Выбрать главу

Вообще, 1933 год был еще годом писательских группировок — группировались по художественным убеждениям; против советской власти никого не было, но и это уже называлось в печати «групповщиной». Однако в Коктебеле не было заметно ни группировок, ни групповщины. Доходило до того, что пролетарский поэт, могучий и дородный Илья Садофьев соглашался включиться в групповую фотографию вместе с Борисом Михайловичем Эйхенбаумом, «вождем формалистов». Во всяком случае, не было никаких непожатых рук, отвернутых лиц, шепотов за спиной. Все жили дружно и веселились. Не хватало только Казотта, способного к предсказаньям.

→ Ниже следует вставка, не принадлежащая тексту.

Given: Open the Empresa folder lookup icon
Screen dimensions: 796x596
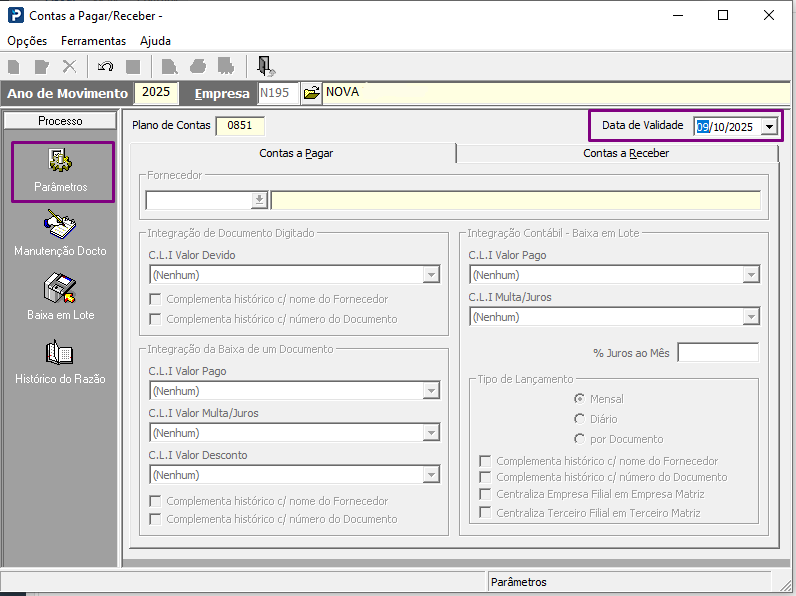Looking at the screenshot, I should [311, 93].
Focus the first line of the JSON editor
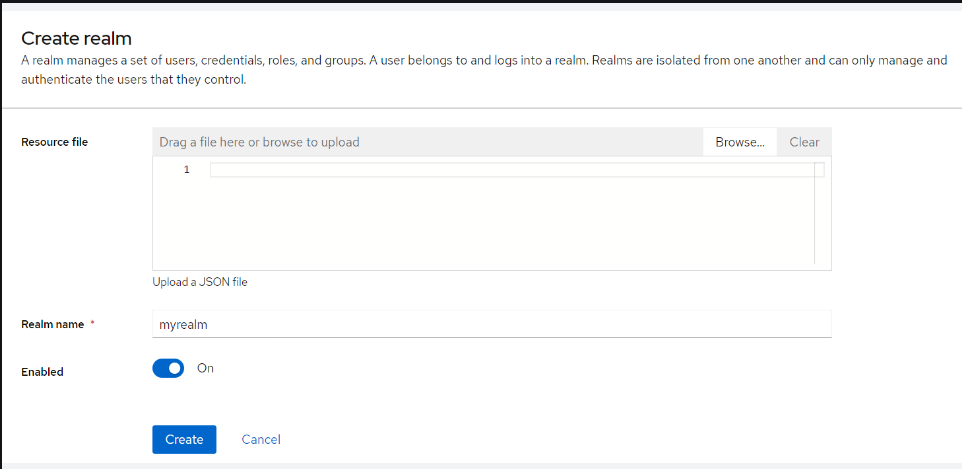Screen dimensions: 962x469 point(510,170)
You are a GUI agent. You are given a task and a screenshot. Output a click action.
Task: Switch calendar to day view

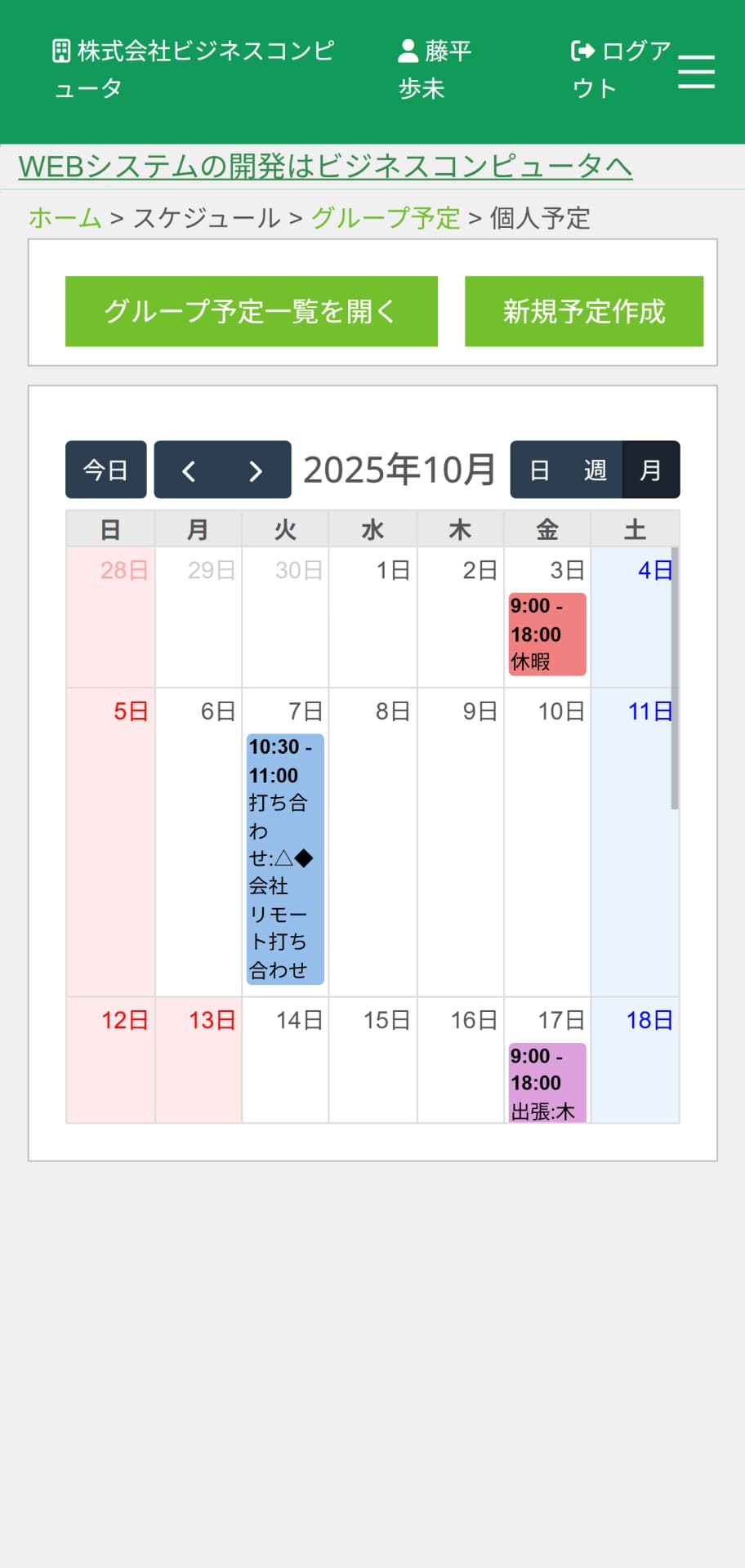click(x=539, y=470)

1934 год был годом созыва первого Всесоюзного съезда писателей, после чего был утвержден единый Союз писателей, включавший все группировки. Тогда же был объявлен социалистический реализм как общее для всей советской литературы течение, но летом это все еще было впереди. Несмотря на купание, солнечные ванны и общую атмосферу трепа, конечно, были и разговоры о том, что принесет съезд. Что будет создан единый Союз писателей — это уже было известно; известно было и то, что распускается РАПП. (Печать и власти били по РАПП'у и по конструктивистам. Видимо, в этой организации чуялся начальству некий душок возможной партийной оппозиции). Большинство определенно считало, что закрытие РАПП'а и прекращение его претензий на монополию как организации, правящей истинно-пролетарской литературой — это хорошо. Ведь до сих пор все остальные писатели — даже Маяковский — были в лучшем случае — попутчики, в худшем — буржуазные последыши.

Прекращение деления писателей на пролетарских и попутчиков Коктебель приветствовал. Насколько благом является создание единого Союза писателей — тут мнения несколько расходились; группировки единомышленников в разработке художественного слова все же казались необходимым явлением всякой живой литературной жизни. Никто, однако, не предвидел размеры бедствия, которое представит единый союз во главе с железными партийцами (а порой и чекистами); где будет господствовать фактически партийная дисциплина с ее «демократическим централизмом». Однако серьезных обсуждений ситуации не было — все уже привыкли, что за нас решает партия.

Но как-то на веранде «Корабля» кто-то высказал в шутку мысль, что писателям надо выдавать единые знаки различия, как в армии: «ромбы» генералитету, «шпалы» старшему, «кубики» среднему и «треугольники» младшему комсоставу — или писсоставу.

Кто-то — чуть ли не я — предложил вместо геометрических фигур помещать поэтам в петлицу лиру. Это предложение сейчас же уточнили: лиры — генералитету, гитары — старшему поэтическому составу, мандолины — среднему, балалайки — младшему. Все тут же увлеклись раздачей знаков различия ныне здравствующим поэтам. Весе согласились на лиру или две Пастернаку и Тихонову, и на одну лиру — после долгих и ожесточенных споров — Маршаку. Четыре гитары получили Борис Корнилов и Павел Васильев. Вера Инбер и Александр Безыменский получили что-то вроде трех или двух мандолин, Жаров и Уткин — по три балалайки, и тому подобное.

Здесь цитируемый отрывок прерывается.